Противников косметической психофармакологии (включая в какой-то мере и самого Крамера) беспокоит, что случится, если миллионы умеренных невротиков начнут глотать лекарства, чтобы им стало «лучше некуда», а потом стремление обойти соперников и удержать первенство на рабочем месте породит фармацевтическую гонку вооружений. Термин «фармакологический кальвинизм» ввел в 1971 г. Джеральд Клерман, «сердитый психиатр», как он сам себя называл, боровшийся с зарождающимся убеждением, что лекарство, несущее облегчение страданий, вредно{267}. Жизнь тяжела, страдания не выдуманы, доказывали Клерман и его сторонники, так почему беспочвенное пуританство должно препятствовать стремлению нервного и несчастного американца к душевному покою?
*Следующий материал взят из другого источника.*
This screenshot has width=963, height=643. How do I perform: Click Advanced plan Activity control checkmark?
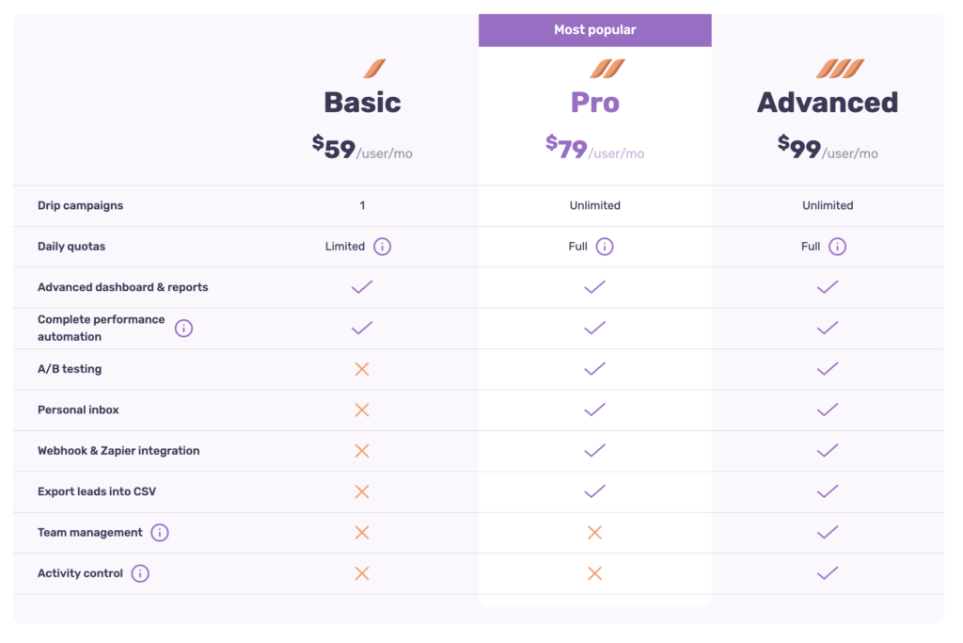click(x=828, y=573)
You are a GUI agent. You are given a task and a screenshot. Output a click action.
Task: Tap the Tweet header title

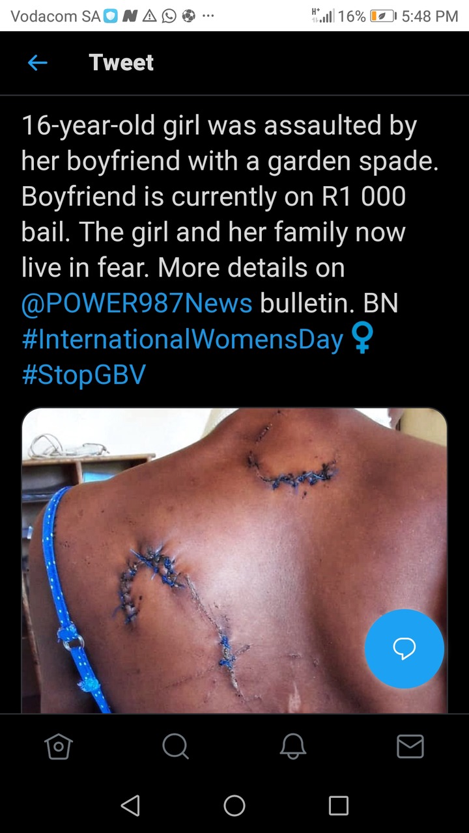121,62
Фармакологические кальвинисты считают, что избавление от душевных мук без борьбы и усилий отнимает часть личности или души – это достижение желаемого без усилий, конфликт фаустовской сделки с дьяволом и протестантской трудовой этики. «В психотерапевтическом отношении, – язвил Клерман, – мир делится на людей первого сорта, святых, которые способны излечиться или спастись усилием воли, просветлением, психоанализом или работой над собой; и остальных, слабых духом и нуждающихся в опоре»{268}. Клерман яростно отметал подобные убеждения, спрашивая, с какой стати мы (из каких-то ханжеских соображений) должны отказывать тревожным и депрессивным согражданам в облегчении страданий и возможности стремиться к более высоким, более осмысленным жизненным целям. Зачем увязать в трясине невроза, если таблетка может вас из нее вытащить?
Американцы относятся к этому двойственно. С одной стороны, мы миллиардами глотаем транквилизаторы и антидепрессанты, а с другой – упование на психотропные препараты традиционно считается проявлением слабости духа[148]. Авторы исследования, проведенного в Национальном институте психического здоровья в начале 1970‑х гг., пришли к выводу, что «американцы верят в эффективность транквилизаторов, но глубоко сомневаются в моральном праве к ним прибегать»{269}.